In the Institute of Cardiology in Warsaw-Anin we performed 66 procedures. The Melody valve was used in 45 and Edwards SAPIEN in 21 patients, with 92.5% success (5 unsuccessful implantations). There was no periprocedural mortality. In 2011 we extended indications for PPVI for patients with a native or patched RVOT [24]. In most of these patients the procedure of SAPIEN Edwards valve implantation was preceded by metal stenting 2 months earlier. Early and long-term observations show an excellent outcome with 100% freedom from reintervention in 1-year and 88% in mean 4.5-year (1 month–8 years) observation. Hemodynamic parameters of RV function (RVEDVi and RVEF) improve in 1-month follow-up and remain constant during mid- term observation [32]. Exercise capacity enhances in one year observation [47]. Reintervention, valve explantation and late mortality (2 cases) were associated with infective endocarditis (about 2% patient/year).
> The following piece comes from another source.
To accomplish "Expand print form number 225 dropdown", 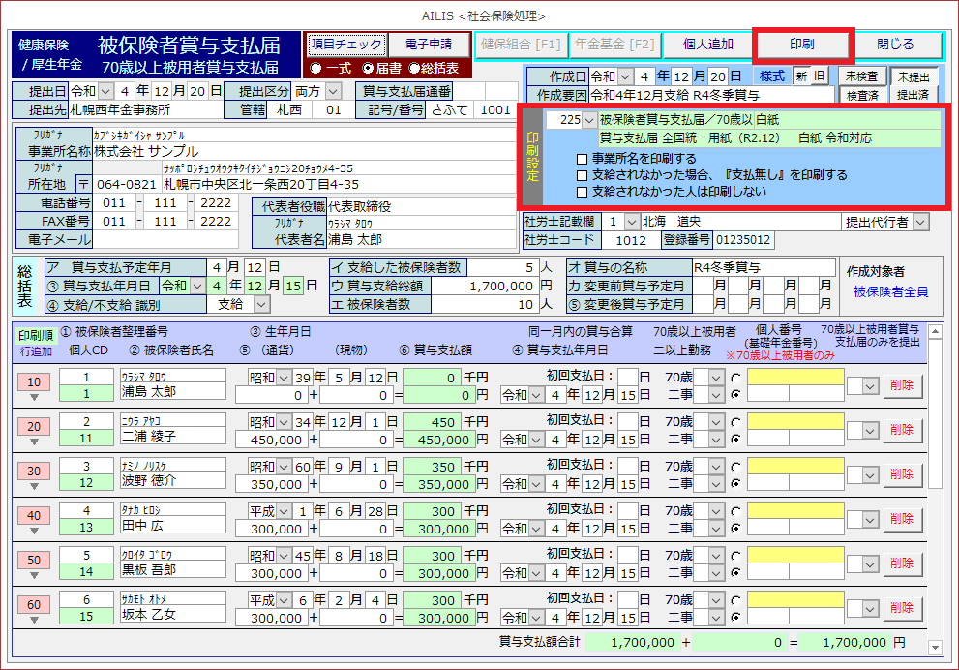I will coord(589,120).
Future of percutaneous pulmonary valve implantation
Indications for PPVI are restricted to patients with RVOT diameter up to 22 mm for the Melody valve and up to 27 mm for the SAPIEN Edwards valve. The majority of patients (> 80%) who are potential candidates for pulmonary valve implantation have large patch-augmented RVOTs. There is worldwide interest in developing new devices (valves or right ventricular outflow tract reducers) and/or techniques to make these patients suitable for PPVI.
Double or triple metal stent implantation (Russian doll technique) preceding valve insertion may be performed in selected cases. The use of two Melody valves implanted in both pulmonary arteries was reported in a single patient [48]. In 2010 a new self-expandable transcatheter pulmonary valve (the Native Outflow Tract device, Medtronic Inc., Minneapolis, MN, USA) was successfully implanted in a 42-year-old patient with PR [49]. Prototyping models of the valve were created on the basis of computed tomography to fit the patient’s RVOT anatomy. The valve (Harmony TM) is made with porcine pericardium and a self-expanding nitinol stent characterized by hourglass geometry (i.e. larger diameters at the proximal and distal end, smaller diameters in the central portion holding the valve) which should help the stability of the device in a large RVOT. In April 2016 Medtronic announced the first clinical data of the Harmony Transcatheter Pulmonary Valve implanted in 20 patients. The early feasibility study is a non-randomized prospective study in 3 sites in the United States and Canada. Six-month follow-up showed positive early outcomes [50]. Other self-expandable devices (Venous P Valve; Medtech, Shenzhen, China and The Lotus Valve System, Boston Scientific Corporation, Natick, MA, USA) are under investigation.
Right ventricular outflow tract reducers were proposed by Boudjemline et al., who designed and developed in experimental studies several versions of a self-expandable stent, forming a covered double cylinder with external diameters 30–40 mm and the internal diameter which enables implantation of a valved stent [51]. Recently, Edwards described an Altera Device, one size (40 × 45 mm) nitinol self-expanding covered stent providing a rigid landing zone for SAPIEN S3 29 mm, suitable for RVOT diameters up to 38 mm [52]. In some cases hybrid procedures with mutual collaboration from cardiac surgery and interventional cardiology are proposed [53]. Surgery reducing RVOT dimensions and transapical pulmonary valve implantation have been performed by Polish surgical-interventional teams recently.
Conflict of interest
E. K. Biernacka – coordinator, PREMIER (Pulmonic Valve Replacement Multi-discipline EMEA Registry), Edwards Lifesciences, W. Rużyłło declares no conflict of interest, M. Demkow – proctor in Medtronic.